This book started as a note on my phone in March 2017. A single idea: What if magic was memory?
I didn’t know it would take nine years. I didn’t know it would live in every notes app, email thread, and text-to-self I owned. I wrote when the compulsion hit — at 2 AM, in parking lots, in voice memos that autocorrected “spread” to “Spanish.”
The notes were scattered across Evernote, Google Docs, Scrivener, Apple Notes, emails to myself, texts to myself. For years, the novel existed as fragments — a scene here, a character sketch there, a magic system that kept evolving until it was larger than the story it was built for.
The protagonist was originally called Nim. He became Aelo — “breath of remembering” — when the magic system crystallized into something I hadn’t expected: a story about what it costs to hear the world, and what it costs to be heard.
The man I was in 2017 couldn’t have written this book. He had the bones, but he didn’t have the depth. Nine years of living gave me that. Nine years of grief, of love, of carrying things for a long time and learning what the carrying costs.
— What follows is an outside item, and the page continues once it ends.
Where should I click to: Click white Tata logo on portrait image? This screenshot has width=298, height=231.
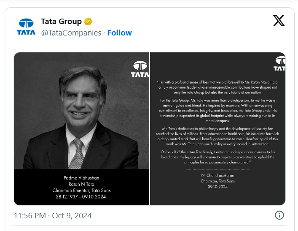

And then, honestly, I almost let it die. The manuscript sat for years — buried under life, under doubt, under the weight of a thing that felt too big to finish. It would have collected so much dust that light would have never touched it again.
What brought it back was my son.
Carter started writing his own novel — Ash to Fury. Watching him write it — watching his dedication, his discipline, the quiet fire he brought to every chapter — reminded me of what it felt like to believe a story was worth finishing. His commitment was so sincere, so total, that it shamed the part of me that had given up. If my son could build a world from nothing with that kind of devotion, I had no right to let mine rot in a drawer.
Carter’s book gave me back my own. I owe him that. This novel exists because he showed me what it looks like to not quit.
I’m grateful for every year of the gap. The book is better for it. I am better for it. And I am grateful, beyond what words can hold, for my son.